Preeclamsia. About 5 to 10% of all pregnant women have preeclampsia, defined as hypertension and proteinuria

beginning during the second half of gestation. From a hematologic standpoint, preeclampsia is the second most common

cause of thrombocytopenia during pregnancy, since about 15% of patients with preeclampsia develop thrombocytopenia.

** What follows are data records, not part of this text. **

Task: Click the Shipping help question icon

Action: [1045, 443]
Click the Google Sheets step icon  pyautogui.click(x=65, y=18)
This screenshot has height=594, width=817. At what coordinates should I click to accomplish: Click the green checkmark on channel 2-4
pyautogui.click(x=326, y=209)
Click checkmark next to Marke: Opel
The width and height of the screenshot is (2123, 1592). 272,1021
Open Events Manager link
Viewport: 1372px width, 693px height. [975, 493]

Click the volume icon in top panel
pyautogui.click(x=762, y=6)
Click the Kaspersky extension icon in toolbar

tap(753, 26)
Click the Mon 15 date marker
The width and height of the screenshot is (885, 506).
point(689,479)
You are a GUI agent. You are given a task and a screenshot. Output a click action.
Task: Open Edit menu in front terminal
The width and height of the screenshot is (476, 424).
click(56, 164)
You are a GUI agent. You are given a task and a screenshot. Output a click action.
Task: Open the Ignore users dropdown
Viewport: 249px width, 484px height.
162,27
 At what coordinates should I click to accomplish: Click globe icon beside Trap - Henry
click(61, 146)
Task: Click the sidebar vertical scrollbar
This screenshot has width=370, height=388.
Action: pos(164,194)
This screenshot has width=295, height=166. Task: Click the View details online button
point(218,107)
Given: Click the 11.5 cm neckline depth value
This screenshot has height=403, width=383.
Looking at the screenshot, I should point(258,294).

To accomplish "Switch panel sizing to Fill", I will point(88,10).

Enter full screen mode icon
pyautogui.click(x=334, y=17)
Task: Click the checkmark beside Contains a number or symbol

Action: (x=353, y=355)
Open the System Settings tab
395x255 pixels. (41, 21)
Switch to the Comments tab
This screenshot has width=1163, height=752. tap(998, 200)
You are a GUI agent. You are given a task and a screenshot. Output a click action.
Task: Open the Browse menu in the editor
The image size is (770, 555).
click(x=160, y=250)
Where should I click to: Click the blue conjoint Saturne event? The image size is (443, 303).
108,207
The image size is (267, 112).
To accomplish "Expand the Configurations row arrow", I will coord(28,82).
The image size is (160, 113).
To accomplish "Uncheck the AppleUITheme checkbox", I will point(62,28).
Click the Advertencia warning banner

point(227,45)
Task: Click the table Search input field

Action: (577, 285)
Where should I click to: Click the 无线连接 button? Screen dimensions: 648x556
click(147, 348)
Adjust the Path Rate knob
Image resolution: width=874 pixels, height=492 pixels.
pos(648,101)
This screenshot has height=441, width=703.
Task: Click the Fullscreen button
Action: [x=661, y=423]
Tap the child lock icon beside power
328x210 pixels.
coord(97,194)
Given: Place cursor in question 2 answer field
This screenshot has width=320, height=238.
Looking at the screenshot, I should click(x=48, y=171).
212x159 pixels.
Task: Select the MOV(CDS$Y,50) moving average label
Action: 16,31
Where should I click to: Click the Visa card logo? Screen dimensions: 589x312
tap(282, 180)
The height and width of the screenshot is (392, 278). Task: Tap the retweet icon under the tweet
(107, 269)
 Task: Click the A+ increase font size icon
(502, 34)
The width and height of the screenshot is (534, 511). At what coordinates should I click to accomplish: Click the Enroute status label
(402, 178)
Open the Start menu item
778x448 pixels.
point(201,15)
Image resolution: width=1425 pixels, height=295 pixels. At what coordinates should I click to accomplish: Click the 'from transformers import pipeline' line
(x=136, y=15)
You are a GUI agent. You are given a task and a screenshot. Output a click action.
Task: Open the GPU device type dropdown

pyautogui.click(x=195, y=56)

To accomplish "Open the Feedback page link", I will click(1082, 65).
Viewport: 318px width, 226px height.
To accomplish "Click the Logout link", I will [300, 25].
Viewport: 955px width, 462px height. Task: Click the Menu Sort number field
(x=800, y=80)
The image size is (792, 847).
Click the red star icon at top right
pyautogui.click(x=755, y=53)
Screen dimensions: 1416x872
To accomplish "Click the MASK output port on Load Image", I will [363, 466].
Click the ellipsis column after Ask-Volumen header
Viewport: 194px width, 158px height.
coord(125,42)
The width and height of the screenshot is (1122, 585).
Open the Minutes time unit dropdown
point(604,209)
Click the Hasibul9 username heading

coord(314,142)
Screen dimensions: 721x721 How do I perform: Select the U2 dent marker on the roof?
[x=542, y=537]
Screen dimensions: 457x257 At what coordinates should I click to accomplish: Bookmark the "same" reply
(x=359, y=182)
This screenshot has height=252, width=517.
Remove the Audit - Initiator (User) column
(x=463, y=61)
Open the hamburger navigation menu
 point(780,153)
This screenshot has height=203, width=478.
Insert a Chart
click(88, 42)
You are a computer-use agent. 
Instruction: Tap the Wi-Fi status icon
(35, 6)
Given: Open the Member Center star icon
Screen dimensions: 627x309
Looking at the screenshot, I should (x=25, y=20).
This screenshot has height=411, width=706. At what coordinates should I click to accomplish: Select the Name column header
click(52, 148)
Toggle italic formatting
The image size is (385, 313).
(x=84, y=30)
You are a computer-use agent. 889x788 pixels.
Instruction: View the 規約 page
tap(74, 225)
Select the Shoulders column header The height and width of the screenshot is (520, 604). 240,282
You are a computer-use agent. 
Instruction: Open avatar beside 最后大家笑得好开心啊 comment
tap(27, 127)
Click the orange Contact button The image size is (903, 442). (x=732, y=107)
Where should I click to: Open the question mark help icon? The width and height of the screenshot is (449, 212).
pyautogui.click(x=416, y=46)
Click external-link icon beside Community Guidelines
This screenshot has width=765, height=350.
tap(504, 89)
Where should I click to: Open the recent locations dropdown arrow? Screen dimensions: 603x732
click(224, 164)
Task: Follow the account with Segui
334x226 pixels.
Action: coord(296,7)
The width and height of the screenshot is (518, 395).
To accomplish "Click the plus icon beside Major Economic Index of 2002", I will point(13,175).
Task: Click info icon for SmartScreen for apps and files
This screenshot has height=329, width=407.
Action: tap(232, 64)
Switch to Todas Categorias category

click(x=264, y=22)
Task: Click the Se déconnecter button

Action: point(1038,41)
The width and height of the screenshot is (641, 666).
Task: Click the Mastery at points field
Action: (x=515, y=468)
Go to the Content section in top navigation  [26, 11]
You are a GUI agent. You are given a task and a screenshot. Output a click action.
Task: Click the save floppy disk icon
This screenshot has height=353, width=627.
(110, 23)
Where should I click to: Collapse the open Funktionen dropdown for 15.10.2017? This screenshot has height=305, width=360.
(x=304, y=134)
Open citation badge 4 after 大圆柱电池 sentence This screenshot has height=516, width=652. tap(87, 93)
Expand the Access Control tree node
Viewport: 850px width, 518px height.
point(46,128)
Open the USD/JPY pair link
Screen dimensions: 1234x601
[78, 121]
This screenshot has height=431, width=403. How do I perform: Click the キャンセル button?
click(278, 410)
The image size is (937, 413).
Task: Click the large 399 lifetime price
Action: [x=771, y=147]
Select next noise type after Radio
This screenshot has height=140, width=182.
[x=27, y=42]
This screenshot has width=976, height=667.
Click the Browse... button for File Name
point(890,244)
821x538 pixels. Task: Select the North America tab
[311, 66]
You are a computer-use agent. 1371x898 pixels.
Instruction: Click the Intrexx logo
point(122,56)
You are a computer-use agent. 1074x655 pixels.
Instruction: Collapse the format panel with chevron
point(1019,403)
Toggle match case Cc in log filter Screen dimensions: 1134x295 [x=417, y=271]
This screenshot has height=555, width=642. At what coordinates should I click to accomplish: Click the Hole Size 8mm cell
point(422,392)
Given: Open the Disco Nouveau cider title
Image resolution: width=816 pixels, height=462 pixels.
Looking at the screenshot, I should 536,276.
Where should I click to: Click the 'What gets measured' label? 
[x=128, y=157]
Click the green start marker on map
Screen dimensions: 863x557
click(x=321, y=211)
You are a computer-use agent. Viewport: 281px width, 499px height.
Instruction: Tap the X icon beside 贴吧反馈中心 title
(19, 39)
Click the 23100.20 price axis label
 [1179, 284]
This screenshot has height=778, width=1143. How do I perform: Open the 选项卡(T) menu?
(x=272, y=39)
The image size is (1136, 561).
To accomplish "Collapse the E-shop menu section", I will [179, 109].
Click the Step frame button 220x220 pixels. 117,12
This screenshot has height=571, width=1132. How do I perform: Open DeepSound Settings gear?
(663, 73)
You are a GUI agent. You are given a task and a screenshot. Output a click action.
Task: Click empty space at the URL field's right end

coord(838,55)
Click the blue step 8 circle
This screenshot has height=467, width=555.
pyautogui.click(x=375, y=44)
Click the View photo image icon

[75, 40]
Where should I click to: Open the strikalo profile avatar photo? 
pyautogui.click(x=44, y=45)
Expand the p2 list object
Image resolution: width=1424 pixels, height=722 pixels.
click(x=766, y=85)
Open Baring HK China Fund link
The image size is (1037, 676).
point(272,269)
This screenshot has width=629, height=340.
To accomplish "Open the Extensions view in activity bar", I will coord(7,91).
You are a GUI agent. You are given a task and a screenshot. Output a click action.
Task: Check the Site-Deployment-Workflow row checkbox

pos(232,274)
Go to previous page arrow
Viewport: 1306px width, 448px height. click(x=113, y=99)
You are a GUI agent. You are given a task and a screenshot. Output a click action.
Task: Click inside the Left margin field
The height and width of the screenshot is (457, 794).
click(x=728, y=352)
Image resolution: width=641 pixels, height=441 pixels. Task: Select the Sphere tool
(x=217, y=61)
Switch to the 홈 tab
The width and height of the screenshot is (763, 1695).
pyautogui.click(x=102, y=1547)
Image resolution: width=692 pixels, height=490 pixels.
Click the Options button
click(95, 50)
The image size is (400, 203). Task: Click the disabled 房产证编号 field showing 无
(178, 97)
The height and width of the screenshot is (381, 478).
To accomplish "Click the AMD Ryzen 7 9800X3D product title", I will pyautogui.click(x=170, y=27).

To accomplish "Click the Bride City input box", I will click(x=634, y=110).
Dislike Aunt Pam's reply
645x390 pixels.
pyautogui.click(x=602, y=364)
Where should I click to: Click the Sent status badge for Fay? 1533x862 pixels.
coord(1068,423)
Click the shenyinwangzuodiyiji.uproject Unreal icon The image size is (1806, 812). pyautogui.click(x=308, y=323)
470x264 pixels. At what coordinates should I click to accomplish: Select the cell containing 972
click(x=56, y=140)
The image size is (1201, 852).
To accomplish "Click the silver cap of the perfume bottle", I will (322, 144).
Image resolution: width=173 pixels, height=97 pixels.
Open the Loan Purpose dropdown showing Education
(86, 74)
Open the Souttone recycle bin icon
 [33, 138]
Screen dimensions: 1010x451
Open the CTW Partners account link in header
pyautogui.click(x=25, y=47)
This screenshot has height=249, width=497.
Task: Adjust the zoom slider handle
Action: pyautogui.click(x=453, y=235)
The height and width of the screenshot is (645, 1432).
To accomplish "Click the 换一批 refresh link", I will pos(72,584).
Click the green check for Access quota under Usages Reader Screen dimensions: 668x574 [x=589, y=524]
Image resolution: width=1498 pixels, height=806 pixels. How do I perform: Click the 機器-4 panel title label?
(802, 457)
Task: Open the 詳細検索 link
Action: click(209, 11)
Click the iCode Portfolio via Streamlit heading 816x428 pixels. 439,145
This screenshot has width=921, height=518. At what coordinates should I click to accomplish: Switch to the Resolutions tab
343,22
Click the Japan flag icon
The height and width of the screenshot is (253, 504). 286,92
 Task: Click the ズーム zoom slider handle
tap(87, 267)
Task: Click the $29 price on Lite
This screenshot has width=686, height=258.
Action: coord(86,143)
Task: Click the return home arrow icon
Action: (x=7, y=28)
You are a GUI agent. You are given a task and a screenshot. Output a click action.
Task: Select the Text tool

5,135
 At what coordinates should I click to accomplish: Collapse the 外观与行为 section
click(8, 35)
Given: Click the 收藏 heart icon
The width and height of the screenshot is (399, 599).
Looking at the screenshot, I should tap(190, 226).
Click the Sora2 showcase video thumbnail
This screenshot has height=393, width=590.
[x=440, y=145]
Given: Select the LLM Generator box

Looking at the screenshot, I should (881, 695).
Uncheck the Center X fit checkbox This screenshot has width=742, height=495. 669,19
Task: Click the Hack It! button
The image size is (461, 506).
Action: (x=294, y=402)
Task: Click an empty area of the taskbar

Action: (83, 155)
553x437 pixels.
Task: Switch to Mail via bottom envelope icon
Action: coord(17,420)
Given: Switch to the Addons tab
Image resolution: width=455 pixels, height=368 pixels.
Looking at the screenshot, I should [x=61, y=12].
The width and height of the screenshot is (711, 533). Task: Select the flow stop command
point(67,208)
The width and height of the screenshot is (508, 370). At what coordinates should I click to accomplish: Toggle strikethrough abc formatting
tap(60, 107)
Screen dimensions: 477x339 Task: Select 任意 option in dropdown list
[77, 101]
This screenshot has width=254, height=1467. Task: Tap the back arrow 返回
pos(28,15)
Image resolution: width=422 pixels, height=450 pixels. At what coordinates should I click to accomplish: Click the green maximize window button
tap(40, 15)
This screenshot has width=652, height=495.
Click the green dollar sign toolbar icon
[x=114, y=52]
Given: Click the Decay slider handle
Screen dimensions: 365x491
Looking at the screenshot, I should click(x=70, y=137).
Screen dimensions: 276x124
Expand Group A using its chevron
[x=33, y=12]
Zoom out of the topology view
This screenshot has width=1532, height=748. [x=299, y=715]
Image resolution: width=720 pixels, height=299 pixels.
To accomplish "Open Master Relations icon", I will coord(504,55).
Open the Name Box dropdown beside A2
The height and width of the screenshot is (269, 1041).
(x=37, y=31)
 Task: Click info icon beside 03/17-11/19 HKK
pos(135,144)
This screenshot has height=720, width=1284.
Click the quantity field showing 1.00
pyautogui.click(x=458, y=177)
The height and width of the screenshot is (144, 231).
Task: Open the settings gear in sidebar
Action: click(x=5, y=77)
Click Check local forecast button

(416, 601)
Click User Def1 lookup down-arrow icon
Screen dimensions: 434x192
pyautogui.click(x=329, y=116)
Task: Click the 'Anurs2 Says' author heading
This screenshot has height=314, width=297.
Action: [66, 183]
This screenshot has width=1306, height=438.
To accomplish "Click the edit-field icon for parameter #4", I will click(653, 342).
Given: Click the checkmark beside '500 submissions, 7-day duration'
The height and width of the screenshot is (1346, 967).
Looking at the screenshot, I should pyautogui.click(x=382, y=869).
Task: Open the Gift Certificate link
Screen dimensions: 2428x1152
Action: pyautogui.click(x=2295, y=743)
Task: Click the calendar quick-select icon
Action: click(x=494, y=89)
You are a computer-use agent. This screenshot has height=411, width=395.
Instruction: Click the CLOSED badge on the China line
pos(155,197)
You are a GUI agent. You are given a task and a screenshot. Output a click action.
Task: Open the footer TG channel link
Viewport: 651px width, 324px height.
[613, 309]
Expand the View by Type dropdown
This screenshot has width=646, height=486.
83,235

It is managed by obstetrical care, with delivery resulting in predictable resolution. The difficulty is to distinguish

preeclampsia from thrombotic thrombocytopenic purpura / hemolytic-uremic syndrome (TTP-HUS).

 

Thrombotic Thrombocytopenic Purpura / Hemolytic Uremic Syndrome (TTP-HUS). Because current treatment

with plasma exchange has changed TTP-HUS in adults from a typically fatal disease to one with predictable recovery,

urgent diagnosis is essential. Because of the urgency for diagnosis, the only diagnostic criteria currently required are

thrombocytopenia and microangiopathic hemolytic anemia without another apparent cause. Preeclampsia is another cause

of both of these criteria. Even the additional diagnostic criteria of TTP-HUS, acute renal failure and neurologic signs, can

be part of the preeclampsia-eclampsia syndrome. Therefore these two syndromes may not be distinguishable. This inability

to distinguish TTP-HUS from preeclampsia clinically is consistent with the inability to distinguish these two syndromes

pathologically. The appearance of renal biopsies in both syndromes is identical. The clinical distinction requires careful,

sometimes hourly, follow-up after delivery. Although the signs of preeclampsia spontaneously resolve, they may initially

become worse in the first several days following delivery. By definition, if the symptoms resolve following delivery,

TTP-HUS is ruled out. However, progressive and fatal TTP-HUS can occur during pregnancy, and 10% (15/155) of

patients with TTP-HUS in Oklahoma between 1989 and 1997 were associated with pregnancy.

 

 

 

References:

 

1.Burrows RF and Kelton JG: Fetal thrombocytopenia and its relation to maternal thrombocytopenia. New Eng J

Med 1993;329:1463.

2.Letsky EA and Greaves M: Guidelines on the investigation and management of thrombocytopenia in pregnancy and

neonatal alloimmune thrombocytopenia. Brit J Haematol 1996;95:21.

3.Ballem PJ: Diagnosis and management of thrombocytopenia in obstetric syndromes. In Obstetric Transfusion

Practice, Sacher RA, Brecher ME (eds), Amer Assoc of Blood Banks, Bethesda, MD, 1993, pp. 49-76.